A quick bit of background and then I have to move on to the main attraction because this really is one of the more involved recipes I've endeavored so far. After ordering the daikon rice cakes on the Slanted Door's menu several years ago I was inspired to try to make these in my own kitchen. My first attempt was a spectacular disaster. I'd made the mistake of being too literal in my culinary interpretation. I tried to make a batter out of daikon radish and cooked rice. I spent hours forcing cooked rice through a food mill that we'd picked up at E. Dehillerin in Paris. I grated, then pureed, the daikon into pulp. I think I tried to add an egg white before dousing it all in soy sauce. Then I stuck the whole thing in a Pyrex dish and shoved it into the oven. At four hundred degrees. For forty five minutes.

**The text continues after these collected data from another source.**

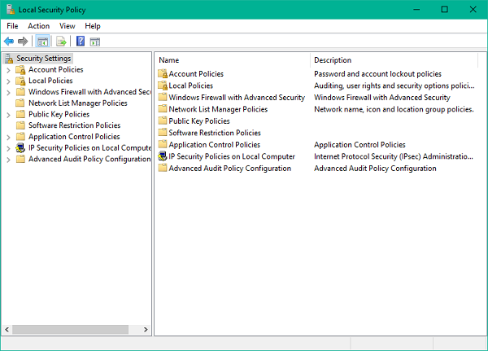488x351 pixels.
Task: Expand Advanced Audit Policy Configuration node
Action: (8, 160)
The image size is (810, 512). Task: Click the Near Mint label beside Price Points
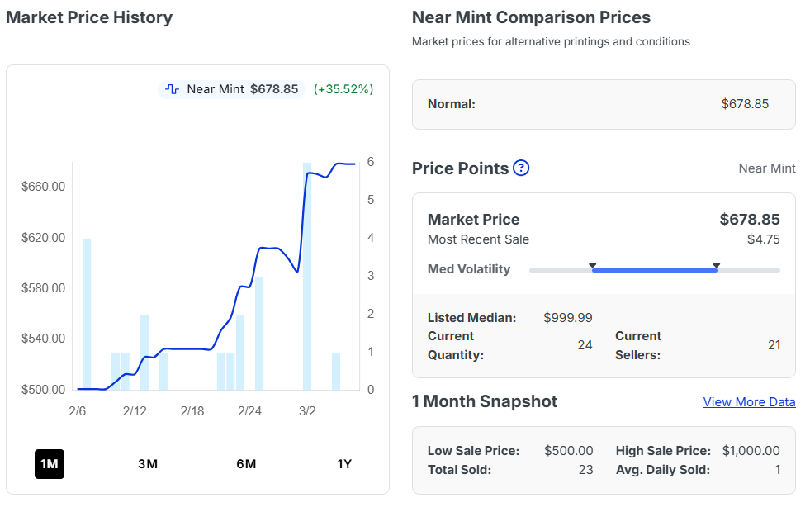click(766, 168)
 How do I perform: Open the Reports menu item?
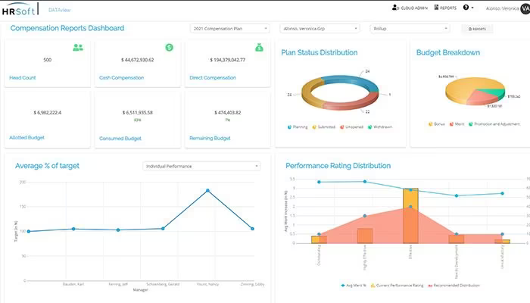[x=445, y=8]
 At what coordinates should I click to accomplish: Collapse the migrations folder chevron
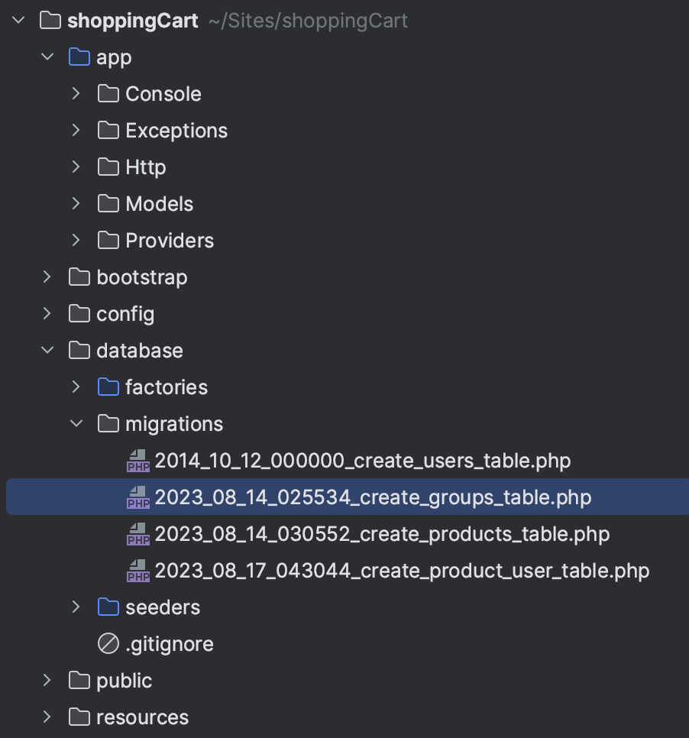coord(76,424)
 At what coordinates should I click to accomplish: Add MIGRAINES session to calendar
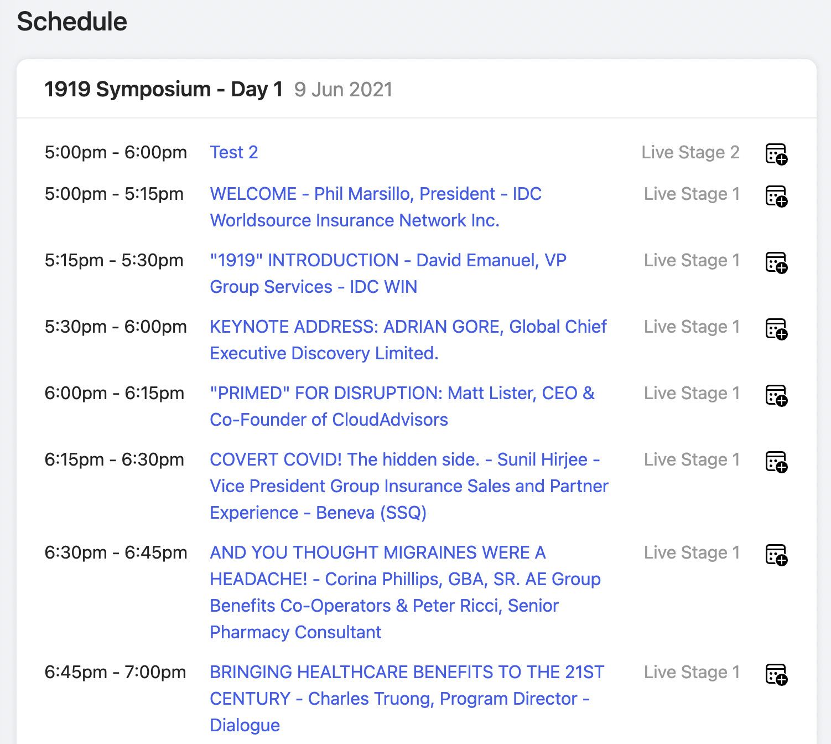tap(776, 554)
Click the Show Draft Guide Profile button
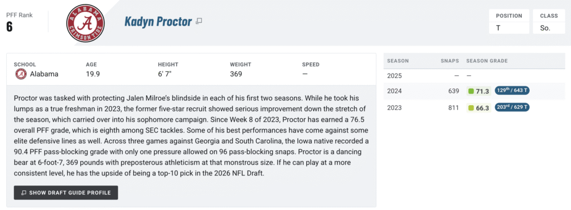The height and width of the screenshot is (210, 571). tap(66, 193)
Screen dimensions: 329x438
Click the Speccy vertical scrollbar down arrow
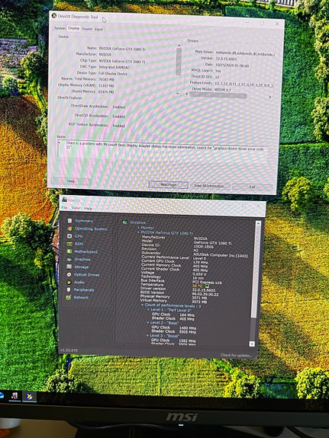[252, 344]
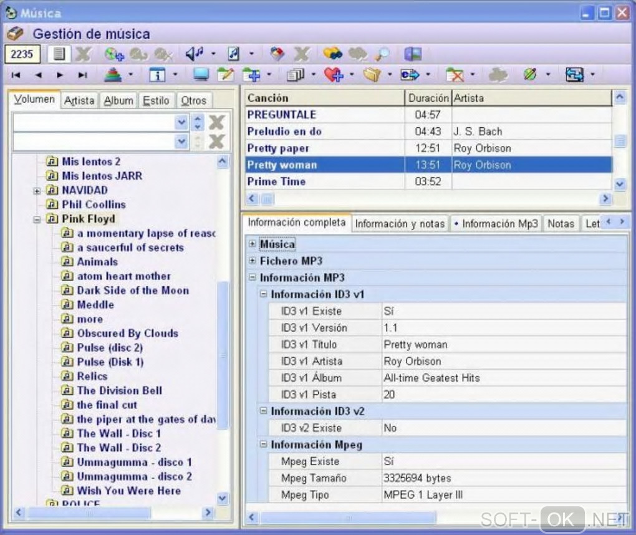The width and height of the screenshot is (636, 535).
Task: Click the magnifying glass icon
Action: (x=382, y=54)
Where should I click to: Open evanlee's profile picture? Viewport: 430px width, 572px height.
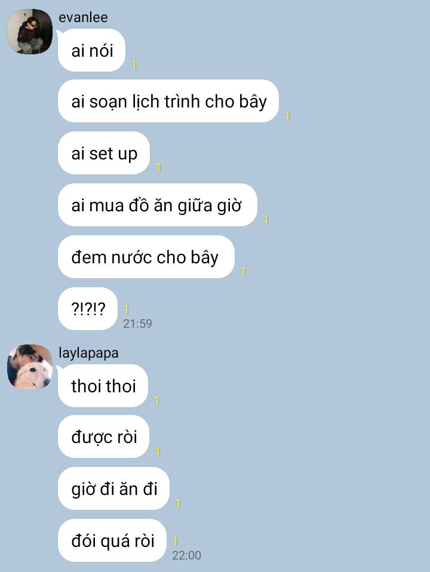click(30, 32)
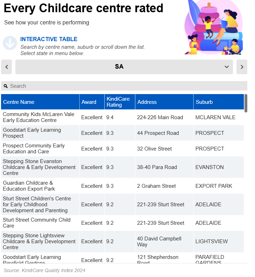Select Community Kids McLaren Vale centre row

coord(38,117)
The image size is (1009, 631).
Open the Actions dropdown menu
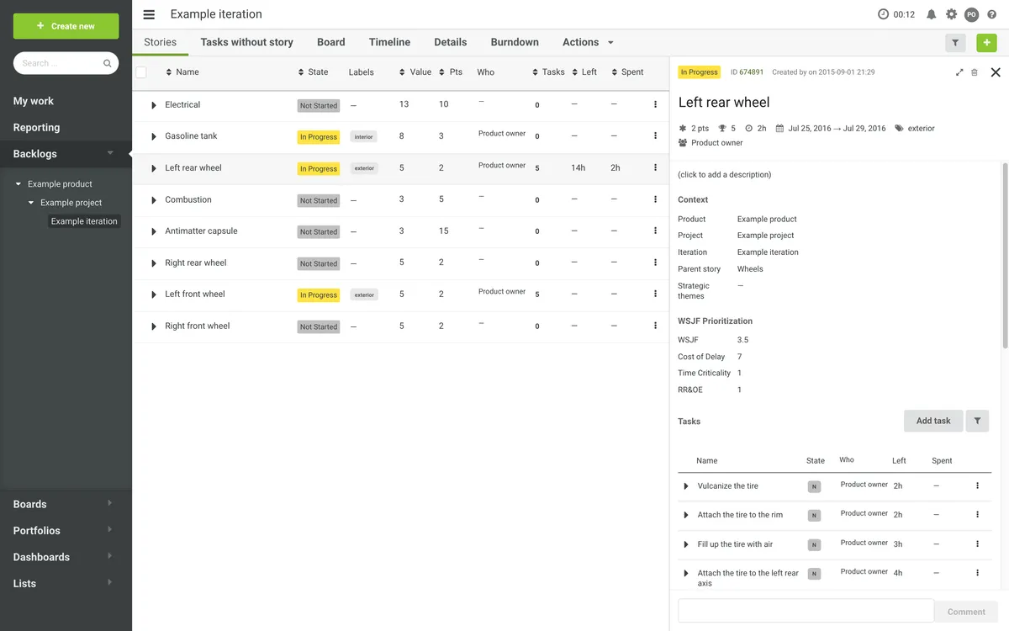coord(588,42)
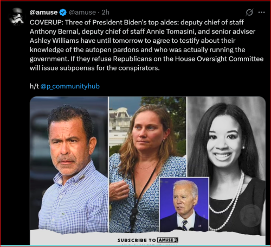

The results can be described in one word: Styrofoam.
That was nearly nine years ago. Since then I've learned two valuable cooking lessons. The first, when in doubt, ask the chef. So, on a subsequent trip to Slanted Door I simply asked "Is there rice flour in these?" The answer was yes. The second bit of kitchen wisdom I've picked up is, if still in doubt, ask Jeeves. Or Google. Or the search engine of your choice. And then survey Google again.
What follows is a vegan version of daikon rice cakes. I wanted to make these cakes without using sausage or shrimp and I knew that replacing all of that lost flavor was going to be a challenge. I opted to make a rich vegetable stock and some sauted vegetables and use those as my flavor source. Does excluding those items make this recipe traditional? Hmm. I'm going to say no. Is it easy? Um, sort of. It's more time-consuming than anything else. Is it tasty and worth all of that effort? You bet.
A quick FYI, you will not need a food mill for this recipe, but you will need a bamboo steamer and a food processor.
I'm still rambling and there's a detailed recipe to write, so, I'm done. If you have any questions, and if you're having trouble leaving a comment here, hit me up on Facebook or Food Buzz.
Vegan Daikon Rice Cakes
For the stock...
6 cups of water
2 heads baby bok choy, chopped (separate the stalks, and set leafy greens aside)
2 cups young shiitake mushrooms, sliced (the stems of young shiitakes are tender enough to use)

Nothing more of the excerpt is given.